There is a battle royal going on in Washington DC over the Biden Build Back Better Bill. I don’t follow politics that closely, but I have noticed how the USA tends to set the agenda for the UK in terms of policies. It’s almost as if UK politicians can’t read French or German and therefore focus on the foreign policy news which is easiest for them to digest, but I digress. The point is that more and more activists are saying that this spend can be afforded. There are a lot of angles along which this attack can be lined up. Robert Reich’s latest substack focusses on the Trump tax cuts and tax avoidance practiced by the ultra wealthy. Others focus on the effectiveness of pandemic spending, and the absence of bad side effects. The hidden support, I think, is MMT. Reich must certainly be aware of it, but probably thinks it’s too heretical to use an argument. The right has never been afraid of deficits: Reagan’s success was built on deficit spending. Dick Cheney said “Reagan proved that deficits don’t matter.” I think he was talking about electoral success, but maybe he was talking about the health of the economy but most politicians think the two are interchangeable anyway.
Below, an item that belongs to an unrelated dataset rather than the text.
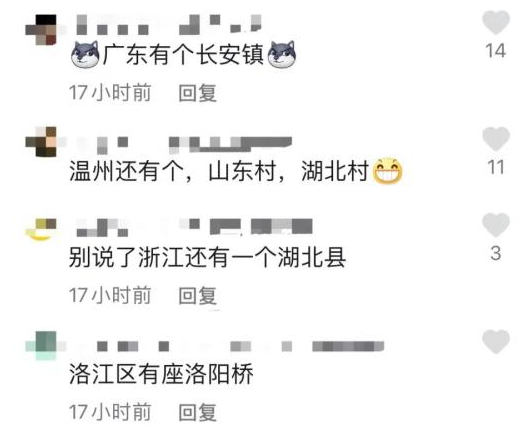The image size is (524, 438).
Task: Reply to the 洛江区有座洛阳桥 comment
Action: point(198,412)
Will this attitude leak into UK politics? I think so. Boris Johnson knows that if deficits do matter, they matter to the next administration. Rishi Sunak probably thinks that he has a good shot at being the next administration, so is more focussed on jam tomorrow. But Johnson has the whip hand, and has no reason to sacrifice his approval ratings in order to boost Sunak’s, so I think that by hook or by crook the autumn budget will be light on taxes and heavy on spending which, just to be clear, I would love to see.

Wrap

Industrial production was held down in September by shortages of everything, but still showed a positive quarter on quarter growth, for the fifth successive quarter. Commodities were pretty flat. Bonds were down a tiny bit, reflecting an increased conviction that rate rises are coming. There was a massive short squeeze on $THG:LSE, up over 20%. $BTC has had a fantastic run, at over $61K, showing that sentiment is still positive. Eurodollar futures were down earlier on, but recovered later. Uranium had a good day. Several governments seem to have realized that fission is the only practical solution for base-load electricity. My personal view is that high-level waste could be encased in lead and used as a long-term heat source.